The Aerogarden invites us to view their models to pick the one that's best for us. Pffft. The biggest model is best for us. No messing around with smaller models with less lights that are weaker.

But they fake us out with super-duper large models for proper farmers. Units that are not decorative. For serious people who grow multiple types of things that grow at various rates.


Although this looks splendid it's for somebody else. Someone who's serious about indoor farming. We are just goofing around having fun, these people are serious. These come in a couple of sizes to varying degrees of extravagance. Not appropriate for urban apartment living. These are not sensible gifts. These are too much. Way too bright.

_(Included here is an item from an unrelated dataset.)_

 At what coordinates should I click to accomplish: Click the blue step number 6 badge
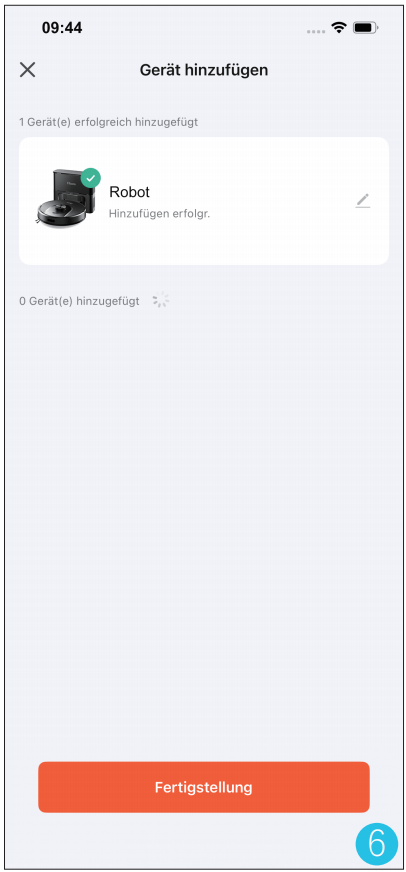[377, 844]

You get Baby Bear, Mama Bear and Papa Bear, the thing that we want, while here you get these, Great-Grandfather Bear.

These Aerogarden people are getting their act down.

I watched them go through phases. 

At first I assumed the owner who lived in Boulder was a hippy type who was interested in hydroponics. Probably interested in growing pot chiefly but introducing his product to appeal to a broader audience. In the beginning his customer service was excellent. 

Then he sold out [!]

To Scotts lawn fertilizer company. The stock was taken off the NYSE and listed as penny stocks. The new owners experimented. They expanded the marketing scheme. They expanded the line extensively. They offered tons of cute little kits for girls. Units that looked like toys with low light output and only a few seed pods. Things did not grow very well in these weaker units. Now they're all gone from their website. 

All these MBA types using market statistics to narrow down what works best.

They switched the lighting from high output fluorescents to LED. They switched the fertilizer. Duh. Their customer service department is no longer quite as good. Before they would replace seed pods that failed to germinate immediately with no questions asked, now they're more inclined to tell you to use distilled water. 

My two units use the old style high output fluorescent lights and I'm frankly tired of replacing those all the time. Proprietary. And they're made in China. And China just flat doesn't care about quality. They're expensive and weak. LED is a lot better.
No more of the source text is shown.